**Directions for this task**
In this exercise, the data must be written out exactly.

**Information supplied**
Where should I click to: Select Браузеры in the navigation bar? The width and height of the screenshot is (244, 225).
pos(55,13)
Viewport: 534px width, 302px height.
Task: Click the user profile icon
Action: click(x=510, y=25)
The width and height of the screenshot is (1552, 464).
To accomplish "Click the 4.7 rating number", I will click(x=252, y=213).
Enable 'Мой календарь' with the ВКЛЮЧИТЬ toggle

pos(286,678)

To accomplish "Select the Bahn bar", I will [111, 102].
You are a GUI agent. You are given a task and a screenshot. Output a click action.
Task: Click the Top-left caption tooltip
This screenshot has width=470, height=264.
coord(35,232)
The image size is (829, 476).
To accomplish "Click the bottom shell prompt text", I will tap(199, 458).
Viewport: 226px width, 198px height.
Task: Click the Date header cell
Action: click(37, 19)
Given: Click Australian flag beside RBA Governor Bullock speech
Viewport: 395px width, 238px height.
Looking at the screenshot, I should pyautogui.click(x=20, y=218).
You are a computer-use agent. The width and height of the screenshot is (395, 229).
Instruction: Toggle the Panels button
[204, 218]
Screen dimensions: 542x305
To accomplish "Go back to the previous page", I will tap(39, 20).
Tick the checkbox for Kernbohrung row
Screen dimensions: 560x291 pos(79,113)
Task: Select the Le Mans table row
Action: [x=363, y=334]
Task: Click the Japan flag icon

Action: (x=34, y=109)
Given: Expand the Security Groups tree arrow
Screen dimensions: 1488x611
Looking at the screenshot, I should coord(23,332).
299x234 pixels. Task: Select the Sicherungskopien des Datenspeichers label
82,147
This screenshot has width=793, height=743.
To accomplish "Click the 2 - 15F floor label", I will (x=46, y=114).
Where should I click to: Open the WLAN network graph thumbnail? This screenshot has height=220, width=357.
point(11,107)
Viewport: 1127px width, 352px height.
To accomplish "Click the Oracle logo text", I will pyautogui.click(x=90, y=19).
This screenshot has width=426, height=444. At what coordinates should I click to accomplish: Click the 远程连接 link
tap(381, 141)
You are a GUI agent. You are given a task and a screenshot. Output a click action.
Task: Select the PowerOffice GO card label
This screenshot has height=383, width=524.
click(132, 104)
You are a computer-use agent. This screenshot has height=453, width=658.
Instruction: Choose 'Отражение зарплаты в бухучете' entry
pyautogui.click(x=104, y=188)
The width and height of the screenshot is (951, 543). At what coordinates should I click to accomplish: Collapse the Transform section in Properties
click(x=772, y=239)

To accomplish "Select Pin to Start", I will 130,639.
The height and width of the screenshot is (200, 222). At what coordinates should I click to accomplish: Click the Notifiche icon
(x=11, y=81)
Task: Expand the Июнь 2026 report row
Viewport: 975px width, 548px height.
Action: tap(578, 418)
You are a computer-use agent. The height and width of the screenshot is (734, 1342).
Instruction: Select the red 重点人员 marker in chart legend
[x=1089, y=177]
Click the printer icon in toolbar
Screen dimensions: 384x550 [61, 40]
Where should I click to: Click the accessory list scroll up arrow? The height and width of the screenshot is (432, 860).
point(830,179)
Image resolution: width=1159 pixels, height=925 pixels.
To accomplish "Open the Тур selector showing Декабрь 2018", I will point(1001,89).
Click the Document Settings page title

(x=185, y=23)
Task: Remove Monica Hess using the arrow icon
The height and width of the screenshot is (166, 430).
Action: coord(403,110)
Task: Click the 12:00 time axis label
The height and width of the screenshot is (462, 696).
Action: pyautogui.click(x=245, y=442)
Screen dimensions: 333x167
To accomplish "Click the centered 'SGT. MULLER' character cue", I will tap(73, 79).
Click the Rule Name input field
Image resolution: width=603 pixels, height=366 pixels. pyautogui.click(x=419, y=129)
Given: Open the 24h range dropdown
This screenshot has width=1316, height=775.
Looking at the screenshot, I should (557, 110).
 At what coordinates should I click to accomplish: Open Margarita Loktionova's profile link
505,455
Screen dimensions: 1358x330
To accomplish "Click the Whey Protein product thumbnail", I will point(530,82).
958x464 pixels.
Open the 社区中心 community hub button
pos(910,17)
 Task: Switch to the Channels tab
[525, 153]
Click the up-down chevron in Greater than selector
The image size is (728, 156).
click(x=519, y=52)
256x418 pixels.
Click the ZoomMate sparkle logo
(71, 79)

**Result of this task**
Where should I click to: Select Браузеры in the navigation bar? The width and height of the screenshot is (244, 225).
pos(55,13)
Viewport: 534px width, 302px height.
Task: Click the user profile icon
Action: click(x=510, y=25)
The width and height of the screenshot is (1552, 464).
To accomplish "Click the 4.7 rating number", I will click(x=252, y=213).
Enable 'Мой календарь' with the ВКЛЮЧИТЬ toggle

pos(286,678)

To accomplish "Select the Bahn bar", I will [111, 102].
You are a GUI agent. You are given a task and a screenshot. Output a click action.
Task: Click the Top-left caption tooltip
This screenshot has width=470, height=264.
coord(35,232)
The image size is (829, 476).
To accomplish "Click the bottom shell prompt text", I will tap(199, 458).
Viewport: 226px width, 198px height.
Task: Click the Date header cell
Action: click(37, 19)
Given: Click Australian flag beside RBA Governor Bullock speech
Viewport: 395px width, 238px height.
Looking at the screenshot, I should pyautogui.click(x=20, y=218).
You are a computer-use agent. The width and height of the screenshot is (395, 229).
Instruction: Toggle the Panels button
[204, 218]
Screen dimensions: 542x305
To accomplish "Go back to the previous page", I will tap(39, 20).
Tick the checkbox for Kernbohrung row
Screen dimensions: 560x291 pos(79,113)
Task: Select the Le Mans table row
Action: [x=363, y=334]
Task: Click the Japan flag icon

Action: (x=34, y=109)
Given: Expand the Security Groups tree arrow
Screen dimensions: 1488x611
Looking at the screenshot, I should coord(23,332).
299x234 pixels. Task: Select the Sicherungskopien des Datenspeichers label
82,147
This screenshot has width=793, height=743.
To accomplish "Click the 2 - 15F floor label", I will (x=46, y=114).
Where should I click to: Open the WLAN network graph thumbnail? This screenshot has height=220, width=357.
point(11,107)
Viewport: 1127px width, 352px height.
To accomplish "Click the Oracle logo text", I will pyautogui.click(x=90, y=19).
This screenshot has width=426, height=444. At what coordinates should I click to accomplish: Click the 远程连接 link
tap(381, 141)
You are a GUI agent. You are given a task and a screenshot. Output a click action.
Task: Select the PowerOffice GO card label
This screenshot has height=383, width=524.
click(132, 104)
You are a computer-use agent. This screenshot has height=453, width=658.
Instruction: Choose 'Отражение зарплаты в бухучете' entry
pyautogui.click(x=104, y=188)
The width and height of the screenshot is (951, 543). At what coordinates should I click to accomplish: Collapse the Transform section in Properties
click(x=772, y=239)

To accomplish "Select Pin to Start", I will 130,639.
The height and width of the screenshot is (200, 222). At what coordinates should I click to accomplish: Click the Notifiche icon
(x=11, y=81)
Task: Expand the Июнь 2026 report row
Viewport: 975px width, 548px height.
Action: tap(578, 418)
You are a computer-use agent. The height and width of the screenshot is (734, 1342).
Instruction: Select the red 重点人员 marker in chart legend
[x=1089, y=177]
Click the printer icon in toolbar
Screen dimensions: 384x550 [61, 40]
Where should I click to: Click the accessory list scroll up arrow? The height and width of the screenshot is (432, 860).
point(830,179)
Image resolution: width=1159 pixels, height=925 pixels.
To accomplish "Open the Тур selector showing Декабрь 2018", I will point(1001,89).
Click the Document Settings page title

(x=185, y=23)
Task: Remove Monica Hess using the arrow icon
The height and width of the screenshot is (166, 430).
Action: coord(403,110)
Task: Click the 12:00 time axis label
The height and width of the screenshot is (462, 696).
Action: pyautogui.click(x=245, y=442)
Screen dimensions: 333x167
To accomplish "Click the centered 'SGT. MULLER' character cue", I will tap(73, 79).
Click the Rule Name input field
Image resolution: width=603 pixels, height=366 pixels. pyautogui.click(x=419, y=129)
Given: Open the 24h range dropdown
This screenshot has width=1316, height=775.
Looking at the screenshot, I should (557, 110).
 At what coordinates should I click to accomplish: Open Margarita Loktionova's profile link
505,455
Screen dimensions: 1358x330
To accomplish "Click the Whey Protein product thumbnail", I will point(530,82).
958x464 pixels.
Open the 社区中心 community hub button
pos(910,17)
 Task: Switch to the Channels tab
[525, 153]
Click the up-down chevron in Greater than selector
The image size is (728, 156).
click(x=519, y=52)
256x418 pixels.
Click the ZoomMate sparkle logo
(71, 79)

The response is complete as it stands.